The following data is to be repeated exactly, its pictures excluded.

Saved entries
*-*-*
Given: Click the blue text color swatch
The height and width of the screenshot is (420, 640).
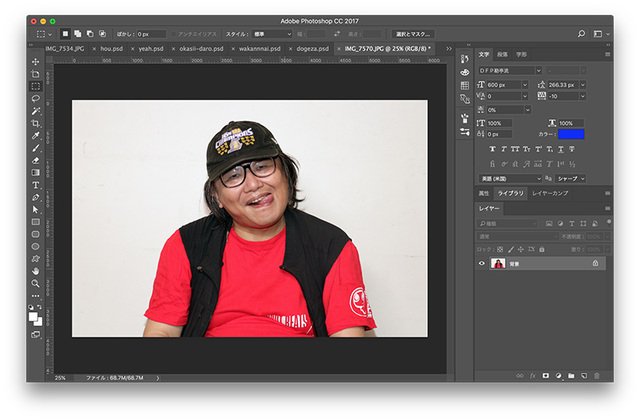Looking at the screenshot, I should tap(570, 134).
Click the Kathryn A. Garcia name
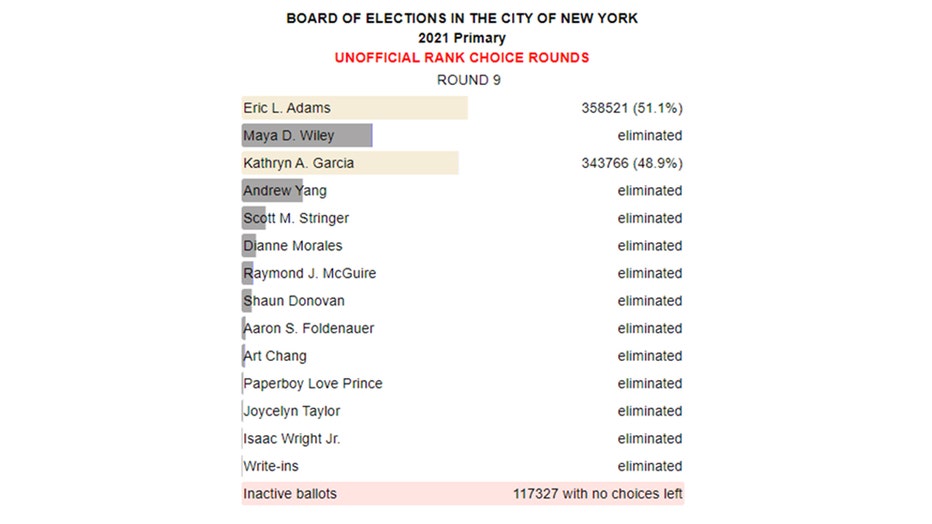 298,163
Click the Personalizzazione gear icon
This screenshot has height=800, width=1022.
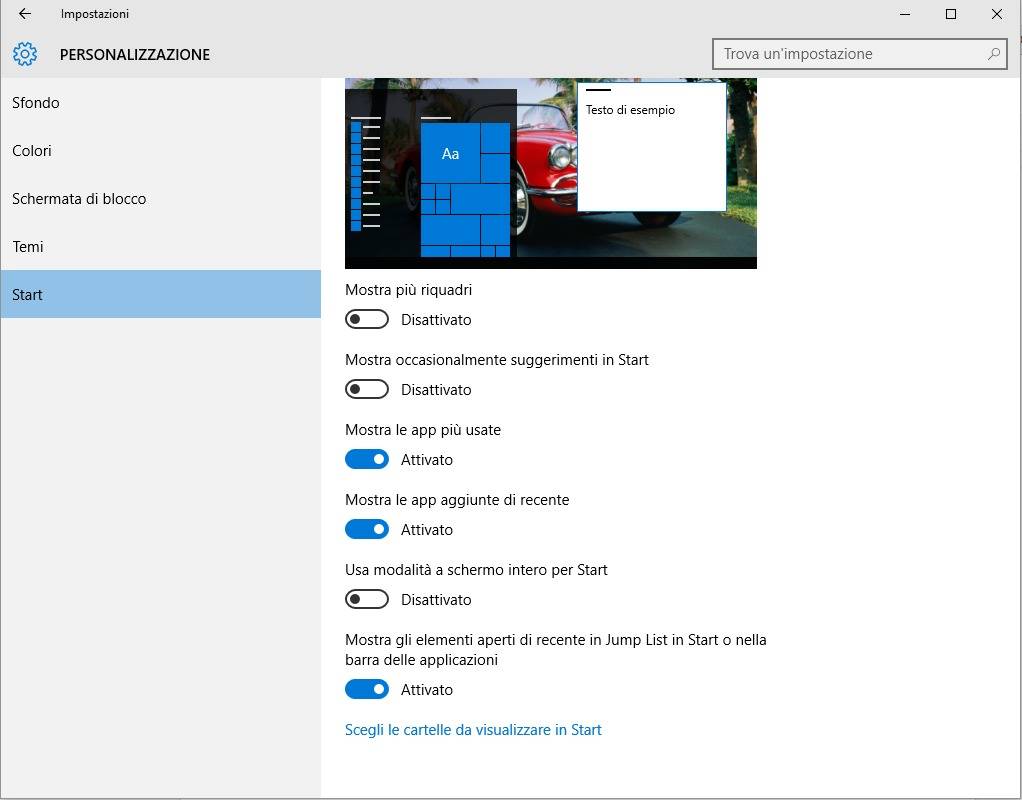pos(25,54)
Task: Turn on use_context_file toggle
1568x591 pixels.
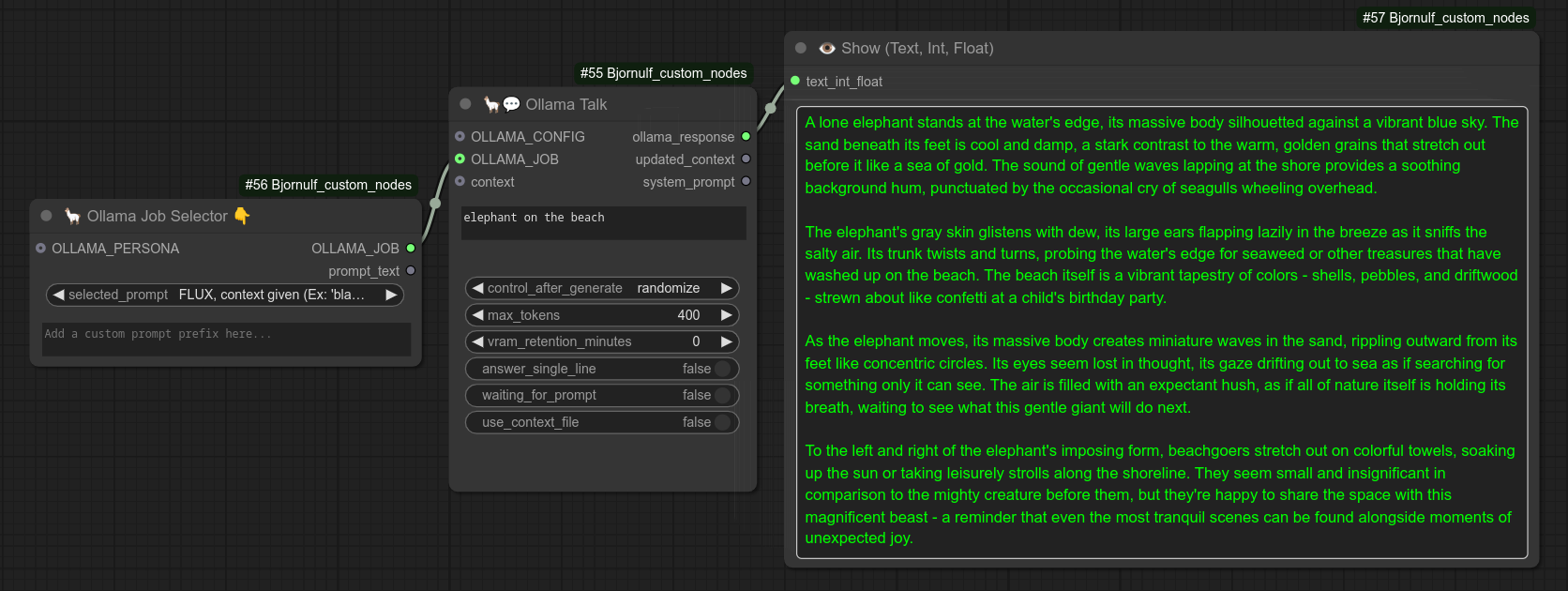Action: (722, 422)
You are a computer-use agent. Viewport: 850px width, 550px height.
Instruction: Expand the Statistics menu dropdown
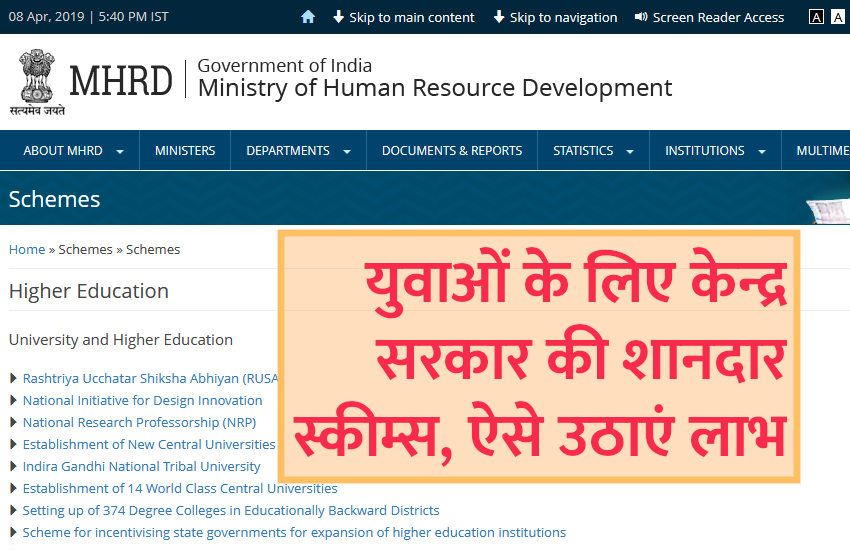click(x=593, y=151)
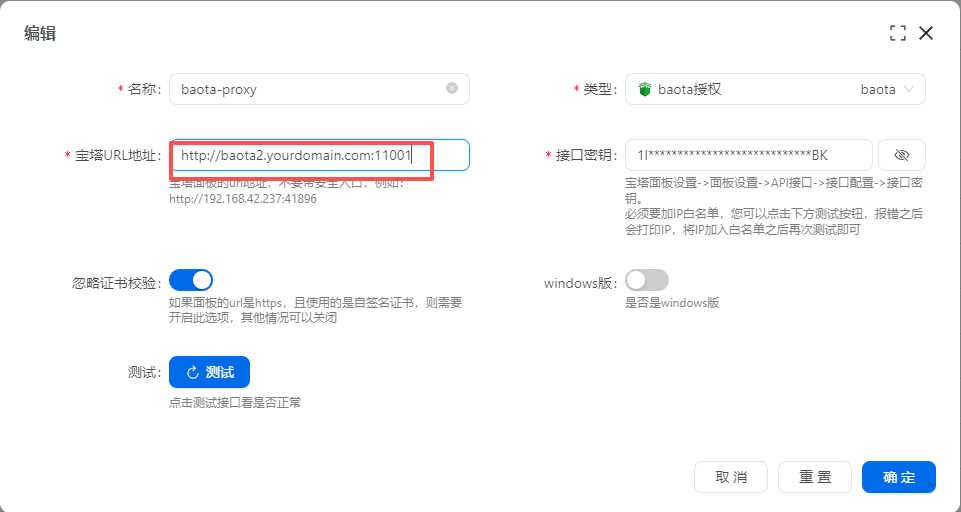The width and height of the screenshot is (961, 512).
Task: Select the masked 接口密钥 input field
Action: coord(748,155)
*-*-*
- THE ANSWER -
Given: Click the blue text color swatch
The height and width of the screenshot is (420, 640).
Looking at the screenshot, I should tap(570, 134).
Click the Kathryn A. Garcia name
 298,163
Click the Personalizzazione gear icon
This screenshot has height=800, width=1022.
pos(25,54)
Task: Turn on use_context_file toggle
1568x591 pixels.
Action: (722, 422)
You are a computer-use agent. Viewport: 850px width, 550px height.
Instruction: Expand the Statistics menu dropdown
click(x=593, y=151)
The width and height of the screenshot is (961, 512).
Task: Select the masked 接口密钥 input field
Action: coord(748,155)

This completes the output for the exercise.